## Goal
Reproduce the section of the Google Cloud introduction that opens with the words "I’ve been doing" and closes with "quickly as possible.", switching "AWS" to "Azure".

## Page extract
** begin **

Introduction to Google Cloud Platform and Deep Learning

A presentation to the Columbia, MO GDG developer meetup at Quarkworks on how to get started with Google Cloud.

VideoSlides


Introduction

I’ve been doing a lot of Google Cloud in the last few months. A few years ago, I was doing AWS. I’ve done a lot of unix over the years on various different platforms, and in the process of getting up to speed on Google Cloud, I’ve learned a lot. By extension, I thought I would give you a brief introduction of the platform. It’s a complicated subject, but I’ll try to help you get to speed as quickly as possible.

We’ll do an overview of Google Cloud and we’ll look at Google’s Colab, which is like a notebook style tool for doing cloud computations. We’ll look at their deep learning AMI, which is a very quick and easy way to build up a deep learning, machine learning project. We’ll do a demo with the TPU, which is Google’s Tensor processing unit, which is one of the fastest machine learning platforms in the world. We’ll do an easy demo and then an advanced one, and then finally, we’ll go through some of the various random stuff that I’ve hit while trying to learn the platform, and hopefully save you the time of messing with that.

About Google Cloud Platform

So what is Google Cloud platform? Basically, this is Google’s tools for building Google. Many people think that Google has its own set of secret libraries and secret sauce, but the truth is that whenever you log into the Google Cloud console, that’s basically 95% of what Google engineers are actually using every day. If your long term dream is to work for Google, just learning Google Cloud platform is the fastest way to get there. There’s no secret sauce to tell the truth. As a result of running Google, these tools are battle hardened and they work on Google’s scale. You can put billions of users on these things, everybody and their brother are trying to hack everything, and so much of the security stuff has already been thought through 13 different ways. As a result, if you can use their platform, you can get the benefit of all this work that other people have done. The flip side of this is that at Google, most of the projects are set up a certain way. So it’s an opinionated system for building tools. This means that if you’re used to doing things a certain way, and the Google system is designed differently, then you need to either rethink how you’re doing things or try to jury-rig something — but at which point, you’re going off into the weeds. So this is something that people get frustrated about because Google doesn’t necessarily let you do things the way you like to do things, but the flip side is that if you follow their process, you’ll be within their sandbox, and then you’ll get the benefits of all this other stuff. So, one of the big things that the Google Cloud platform gives you is user authentication — you can do one log in to the Google system. You have one system over here, and one system over there, but they have a single shared log in system. Then broadly, the Google Cloud platform is really just Unix. So if you know Unix, then you know this already. But if you don’t like Unix…well, that’s all it is.

** end **

## Extracted information
** begin **

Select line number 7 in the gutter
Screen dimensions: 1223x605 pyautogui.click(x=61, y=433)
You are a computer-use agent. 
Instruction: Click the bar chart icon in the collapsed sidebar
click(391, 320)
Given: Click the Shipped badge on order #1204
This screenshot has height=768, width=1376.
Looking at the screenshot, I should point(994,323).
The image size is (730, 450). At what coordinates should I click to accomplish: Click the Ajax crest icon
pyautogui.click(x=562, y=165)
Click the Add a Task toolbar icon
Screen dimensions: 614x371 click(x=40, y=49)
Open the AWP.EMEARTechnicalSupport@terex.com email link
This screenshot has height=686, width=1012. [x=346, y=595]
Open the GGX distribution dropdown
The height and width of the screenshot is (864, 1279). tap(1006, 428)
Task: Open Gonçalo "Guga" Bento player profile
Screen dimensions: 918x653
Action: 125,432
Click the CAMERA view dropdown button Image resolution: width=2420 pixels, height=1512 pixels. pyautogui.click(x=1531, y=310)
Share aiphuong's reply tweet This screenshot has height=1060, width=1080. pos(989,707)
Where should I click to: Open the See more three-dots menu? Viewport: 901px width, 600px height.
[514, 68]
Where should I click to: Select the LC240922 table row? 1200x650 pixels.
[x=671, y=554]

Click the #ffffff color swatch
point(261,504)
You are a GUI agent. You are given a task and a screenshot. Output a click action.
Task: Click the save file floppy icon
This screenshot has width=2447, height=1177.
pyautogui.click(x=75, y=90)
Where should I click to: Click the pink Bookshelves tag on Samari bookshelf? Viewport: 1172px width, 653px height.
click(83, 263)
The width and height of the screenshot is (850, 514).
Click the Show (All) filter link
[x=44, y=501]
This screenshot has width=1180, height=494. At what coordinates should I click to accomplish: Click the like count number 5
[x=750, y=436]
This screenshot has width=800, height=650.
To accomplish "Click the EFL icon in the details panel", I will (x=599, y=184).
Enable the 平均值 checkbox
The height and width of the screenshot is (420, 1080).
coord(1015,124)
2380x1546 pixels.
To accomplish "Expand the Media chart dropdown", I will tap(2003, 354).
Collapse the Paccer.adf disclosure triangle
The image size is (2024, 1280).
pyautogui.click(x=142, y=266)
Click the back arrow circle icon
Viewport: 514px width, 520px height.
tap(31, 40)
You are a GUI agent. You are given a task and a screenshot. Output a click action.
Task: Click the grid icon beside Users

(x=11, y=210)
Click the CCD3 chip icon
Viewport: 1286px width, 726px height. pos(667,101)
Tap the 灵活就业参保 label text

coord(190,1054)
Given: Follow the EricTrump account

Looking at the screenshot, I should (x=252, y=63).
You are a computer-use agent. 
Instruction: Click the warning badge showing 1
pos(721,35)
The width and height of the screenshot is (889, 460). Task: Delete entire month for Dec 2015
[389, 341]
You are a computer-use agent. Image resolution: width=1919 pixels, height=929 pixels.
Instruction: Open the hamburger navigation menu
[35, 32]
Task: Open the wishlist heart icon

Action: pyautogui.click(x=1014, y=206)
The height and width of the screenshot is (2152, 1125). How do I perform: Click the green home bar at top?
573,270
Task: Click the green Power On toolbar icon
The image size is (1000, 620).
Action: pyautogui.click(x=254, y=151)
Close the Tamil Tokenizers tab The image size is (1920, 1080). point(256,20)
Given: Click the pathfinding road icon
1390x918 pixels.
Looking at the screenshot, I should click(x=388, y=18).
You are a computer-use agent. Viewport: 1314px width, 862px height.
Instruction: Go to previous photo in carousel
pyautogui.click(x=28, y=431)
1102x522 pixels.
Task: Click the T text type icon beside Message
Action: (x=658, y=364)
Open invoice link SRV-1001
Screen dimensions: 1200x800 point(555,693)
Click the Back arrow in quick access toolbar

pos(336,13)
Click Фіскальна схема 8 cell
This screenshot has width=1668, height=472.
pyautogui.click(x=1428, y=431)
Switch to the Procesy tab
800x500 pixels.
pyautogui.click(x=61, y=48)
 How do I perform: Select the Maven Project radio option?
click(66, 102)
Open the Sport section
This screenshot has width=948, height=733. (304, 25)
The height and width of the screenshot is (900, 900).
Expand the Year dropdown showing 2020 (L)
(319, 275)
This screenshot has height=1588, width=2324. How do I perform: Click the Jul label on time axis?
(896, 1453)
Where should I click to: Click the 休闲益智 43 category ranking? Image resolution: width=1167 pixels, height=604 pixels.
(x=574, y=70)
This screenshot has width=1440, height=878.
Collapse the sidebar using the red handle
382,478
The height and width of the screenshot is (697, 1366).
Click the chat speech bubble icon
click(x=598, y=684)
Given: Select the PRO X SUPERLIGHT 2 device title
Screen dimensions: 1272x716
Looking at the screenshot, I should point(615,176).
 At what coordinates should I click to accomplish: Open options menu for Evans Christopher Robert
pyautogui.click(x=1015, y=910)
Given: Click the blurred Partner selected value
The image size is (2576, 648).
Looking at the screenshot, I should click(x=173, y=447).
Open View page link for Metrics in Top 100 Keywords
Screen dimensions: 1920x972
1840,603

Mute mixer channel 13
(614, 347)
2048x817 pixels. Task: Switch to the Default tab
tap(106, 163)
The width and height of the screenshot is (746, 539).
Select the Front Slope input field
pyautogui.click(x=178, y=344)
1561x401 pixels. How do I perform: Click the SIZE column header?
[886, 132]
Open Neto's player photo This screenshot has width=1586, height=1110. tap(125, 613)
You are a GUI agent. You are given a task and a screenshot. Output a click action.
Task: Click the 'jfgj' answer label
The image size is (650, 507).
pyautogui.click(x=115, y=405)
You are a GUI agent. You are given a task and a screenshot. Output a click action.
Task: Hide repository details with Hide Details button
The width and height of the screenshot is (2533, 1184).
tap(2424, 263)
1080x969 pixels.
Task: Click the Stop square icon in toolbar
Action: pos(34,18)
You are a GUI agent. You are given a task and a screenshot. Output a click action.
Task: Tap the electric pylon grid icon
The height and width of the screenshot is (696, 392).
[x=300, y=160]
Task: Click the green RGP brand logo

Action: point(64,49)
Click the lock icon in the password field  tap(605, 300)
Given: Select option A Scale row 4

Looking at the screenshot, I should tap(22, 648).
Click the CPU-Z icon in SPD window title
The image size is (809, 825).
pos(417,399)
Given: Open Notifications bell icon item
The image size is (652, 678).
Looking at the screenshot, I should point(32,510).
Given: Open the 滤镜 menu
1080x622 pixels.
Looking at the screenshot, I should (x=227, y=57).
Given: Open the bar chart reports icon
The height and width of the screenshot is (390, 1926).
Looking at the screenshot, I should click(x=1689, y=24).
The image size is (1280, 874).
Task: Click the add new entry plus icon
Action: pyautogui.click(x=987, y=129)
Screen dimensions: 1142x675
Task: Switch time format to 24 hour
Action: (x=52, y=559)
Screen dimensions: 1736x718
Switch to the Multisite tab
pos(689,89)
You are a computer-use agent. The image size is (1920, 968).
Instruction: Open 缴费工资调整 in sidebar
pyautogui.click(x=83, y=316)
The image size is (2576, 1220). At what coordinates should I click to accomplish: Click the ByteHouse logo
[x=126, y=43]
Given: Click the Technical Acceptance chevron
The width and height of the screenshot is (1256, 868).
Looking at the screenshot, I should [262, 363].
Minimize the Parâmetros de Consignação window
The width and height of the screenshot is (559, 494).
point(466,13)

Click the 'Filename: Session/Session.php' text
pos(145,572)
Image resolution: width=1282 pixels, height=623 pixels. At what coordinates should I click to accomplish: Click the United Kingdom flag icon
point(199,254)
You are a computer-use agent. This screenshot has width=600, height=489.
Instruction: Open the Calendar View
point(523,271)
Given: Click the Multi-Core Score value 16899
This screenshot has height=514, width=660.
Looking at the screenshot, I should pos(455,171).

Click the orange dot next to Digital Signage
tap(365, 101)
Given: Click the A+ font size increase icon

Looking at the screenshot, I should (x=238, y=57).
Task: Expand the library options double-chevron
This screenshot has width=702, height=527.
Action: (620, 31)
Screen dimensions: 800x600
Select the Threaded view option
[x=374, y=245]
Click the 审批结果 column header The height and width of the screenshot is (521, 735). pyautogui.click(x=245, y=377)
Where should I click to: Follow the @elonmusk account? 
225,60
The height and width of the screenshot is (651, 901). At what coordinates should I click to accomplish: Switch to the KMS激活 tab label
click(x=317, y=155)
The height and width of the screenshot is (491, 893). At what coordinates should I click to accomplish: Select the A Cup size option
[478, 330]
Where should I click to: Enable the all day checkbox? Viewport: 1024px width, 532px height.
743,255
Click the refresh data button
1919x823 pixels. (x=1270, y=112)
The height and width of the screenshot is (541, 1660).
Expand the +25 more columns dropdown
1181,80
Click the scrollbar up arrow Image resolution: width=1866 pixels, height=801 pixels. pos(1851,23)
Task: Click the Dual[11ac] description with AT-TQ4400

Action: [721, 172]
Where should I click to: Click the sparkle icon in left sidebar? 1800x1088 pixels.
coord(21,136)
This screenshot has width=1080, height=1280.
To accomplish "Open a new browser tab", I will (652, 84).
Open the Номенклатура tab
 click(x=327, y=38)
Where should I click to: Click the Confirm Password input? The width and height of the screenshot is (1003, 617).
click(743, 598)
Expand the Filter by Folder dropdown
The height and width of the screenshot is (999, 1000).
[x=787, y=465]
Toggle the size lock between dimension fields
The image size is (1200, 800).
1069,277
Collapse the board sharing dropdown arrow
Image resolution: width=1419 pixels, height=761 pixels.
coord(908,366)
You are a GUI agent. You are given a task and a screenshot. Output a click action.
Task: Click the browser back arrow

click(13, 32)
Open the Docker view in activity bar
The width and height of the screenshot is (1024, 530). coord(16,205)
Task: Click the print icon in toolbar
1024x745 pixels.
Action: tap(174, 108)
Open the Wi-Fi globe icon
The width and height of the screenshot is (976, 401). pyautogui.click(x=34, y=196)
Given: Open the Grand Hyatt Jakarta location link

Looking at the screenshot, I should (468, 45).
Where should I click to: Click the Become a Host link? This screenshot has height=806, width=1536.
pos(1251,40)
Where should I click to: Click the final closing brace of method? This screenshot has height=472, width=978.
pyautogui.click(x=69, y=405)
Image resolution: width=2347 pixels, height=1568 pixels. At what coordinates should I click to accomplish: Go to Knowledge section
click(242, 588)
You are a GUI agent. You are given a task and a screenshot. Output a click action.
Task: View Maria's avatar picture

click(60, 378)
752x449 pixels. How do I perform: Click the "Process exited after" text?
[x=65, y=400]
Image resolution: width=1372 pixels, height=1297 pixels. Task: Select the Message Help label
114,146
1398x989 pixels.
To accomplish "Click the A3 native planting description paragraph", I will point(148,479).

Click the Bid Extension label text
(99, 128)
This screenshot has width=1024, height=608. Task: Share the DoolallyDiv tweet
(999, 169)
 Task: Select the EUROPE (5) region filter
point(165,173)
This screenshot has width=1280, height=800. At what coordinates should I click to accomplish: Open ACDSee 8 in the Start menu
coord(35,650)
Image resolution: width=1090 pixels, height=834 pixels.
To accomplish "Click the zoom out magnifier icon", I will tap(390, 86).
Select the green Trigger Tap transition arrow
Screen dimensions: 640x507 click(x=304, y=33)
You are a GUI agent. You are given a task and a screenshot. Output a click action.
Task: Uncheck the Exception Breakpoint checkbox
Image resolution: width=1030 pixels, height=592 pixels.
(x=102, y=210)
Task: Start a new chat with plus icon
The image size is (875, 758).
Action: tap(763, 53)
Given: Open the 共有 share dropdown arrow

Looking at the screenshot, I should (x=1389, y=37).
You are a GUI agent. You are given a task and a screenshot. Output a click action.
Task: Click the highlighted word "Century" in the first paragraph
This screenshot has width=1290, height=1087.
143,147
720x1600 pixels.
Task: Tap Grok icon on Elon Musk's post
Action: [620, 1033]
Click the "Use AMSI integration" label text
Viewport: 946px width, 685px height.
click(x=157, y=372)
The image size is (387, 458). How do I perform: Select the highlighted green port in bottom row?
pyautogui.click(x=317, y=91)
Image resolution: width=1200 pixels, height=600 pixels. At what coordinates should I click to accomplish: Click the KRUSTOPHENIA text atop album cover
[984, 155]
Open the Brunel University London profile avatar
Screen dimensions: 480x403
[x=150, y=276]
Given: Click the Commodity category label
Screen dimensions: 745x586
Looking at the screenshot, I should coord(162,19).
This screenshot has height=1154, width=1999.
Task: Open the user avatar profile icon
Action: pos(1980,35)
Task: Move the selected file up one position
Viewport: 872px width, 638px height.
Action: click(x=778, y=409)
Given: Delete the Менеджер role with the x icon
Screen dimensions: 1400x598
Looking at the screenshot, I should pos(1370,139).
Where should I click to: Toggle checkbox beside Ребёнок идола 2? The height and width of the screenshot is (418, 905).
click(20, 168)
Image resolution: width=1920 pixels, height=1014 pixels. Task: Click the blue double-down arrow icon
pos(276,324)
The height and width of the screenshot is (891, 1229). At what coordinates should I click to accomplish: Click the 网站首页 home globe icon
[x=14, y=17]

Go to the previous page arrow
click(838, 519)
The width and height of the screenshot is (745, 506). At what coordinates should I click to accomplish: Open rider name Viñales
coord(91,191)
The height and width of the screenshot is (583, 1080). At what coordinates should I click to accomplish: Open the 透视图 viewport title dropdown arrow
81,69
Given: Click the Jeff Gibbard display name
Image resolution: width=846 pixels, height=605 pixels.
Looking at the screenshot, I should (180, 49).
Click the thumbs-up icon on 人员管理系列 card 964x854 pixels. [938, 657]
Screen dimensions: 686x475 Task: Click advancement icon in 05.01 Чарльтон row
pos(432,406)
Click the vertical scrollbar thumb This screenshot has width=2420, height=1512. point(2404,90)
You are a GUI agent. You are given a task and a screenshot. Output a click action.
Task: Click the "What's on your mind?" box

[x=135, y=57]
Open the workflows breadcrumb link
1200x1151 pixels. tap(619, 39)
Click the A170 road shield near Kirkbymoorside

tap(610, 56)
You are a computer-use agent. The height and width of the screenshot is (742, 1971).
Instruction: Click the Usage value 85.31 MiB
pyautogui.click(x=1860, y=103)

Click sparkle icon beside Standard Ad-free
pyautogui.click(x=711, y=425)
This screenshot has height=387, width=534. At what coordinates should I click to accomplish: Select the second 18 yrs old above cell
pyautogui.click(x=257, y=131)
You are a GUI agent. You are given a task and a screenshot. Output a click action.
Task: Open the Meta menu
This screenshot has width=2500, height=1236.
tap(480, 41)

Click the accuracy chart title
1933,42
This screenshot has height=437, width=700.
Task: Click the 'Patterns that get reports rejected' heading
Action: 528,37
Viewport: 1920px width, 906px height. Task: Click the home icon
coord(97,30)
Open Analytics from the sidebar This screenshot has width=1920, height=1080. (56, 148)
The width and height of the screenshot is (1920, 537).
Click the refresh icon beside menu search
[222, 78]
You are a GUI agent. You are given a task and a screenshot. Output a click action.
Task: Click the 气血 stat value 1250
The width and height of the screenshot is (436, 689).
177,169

** end **

## Complete response
I’ve been doing a lot of Google Cloud in the last few months. A few years ago, I was doing Azure. I’ve done a lot of unix over the years on various different platforms, and in the process of getting up to speed on Google Cloud, I’ve learned a lot. By extension, I thought I would give you a brief introduction of the platform. It’s a complicated subject, but I’ll try to help you get to speed as quickly as possible.